At a policy level, Medicaid should be restored for COFA migrants through amendment of PRWORA to include them within the category of qualified immigrants. Marshallese were eligible for Medicaid when they agreed to the COFA; however, they were left out when PRWORA's definition of qualified immigrants did not include COFA migrants . Bills have been introduced in the US House of Representatives and the US Senate to restore Medicaid coverage for COFA migrants lawfully residing in the United States by amending Title IV of the PRWORA. If approved, this would restore Medicaid for the Marshallese and provide other eligible COFA migrants with Medicaid (Table 3).
Table 3: Recommendation for Policy and Practice View Table 3
Limitations and Strengths
The data for this study was derived from numerous focus groups where the primary purpose was the elicitation of information related to personal and interpersonal level beliefs and barriers to health care and diabetes self-management. The fact that these environmental level concerns emerged is both a strength and a limitation to the design. While the studies were not constructed to elicit information about the environmental context of health and diabetes self-management, the CBPR approach requires that we disseminate the full results of the focus groups. This study allows the voices of participants and their lived experiences to be documented and published. An additional limitation is the convenience sample, which reduces the generalizability of the results. Despite these limitations, this study provides insight into the environmental barriers to diabetes self-management for the Marshallese and provides recommendations for addressing those barriers.
Using the Social Ecological Model as a framework, this research provides an analysis of Marshallese health that expands the traditional diabetes self-management perspective. Understanding of environmental barriers is necessary to support patients in their self-management efforts. Researchers, health care providers, and policy makers have the challenge of addressing these environmental barriers, along with providing culturally appropriate self-management education in their efforts to reduce diabetes disparities within the Marshallese population.
Each of the study's procedures for the focus group were reviewed and approved by the University of Arkansas for Medical Sciences Institutional Review Board.
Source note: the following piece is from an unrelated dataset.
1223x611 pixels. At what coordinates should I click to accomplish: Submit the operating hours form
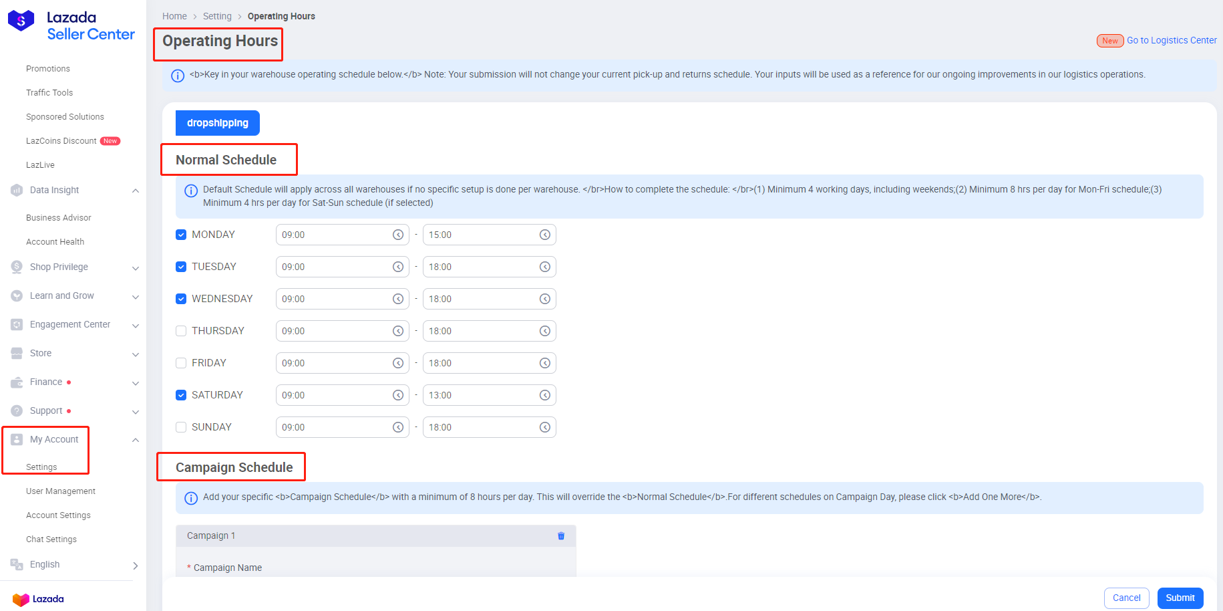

*Research was conducted at the University of Arkansas for Medical Sciences Northwest, 1125 North College Ave, Fayetteville, AR 72703, USA. Acknowledgements: This work was supported by the University of Arkansas for Medical Sciences Translational Research Institute (TRI) under Grant [UL1TR000039], which is funded through the NIH National Center for Research Resources and National Center for Advancing Translational Sciences.
Conflicts of Interest
The authors have no conflict of interest to disclose.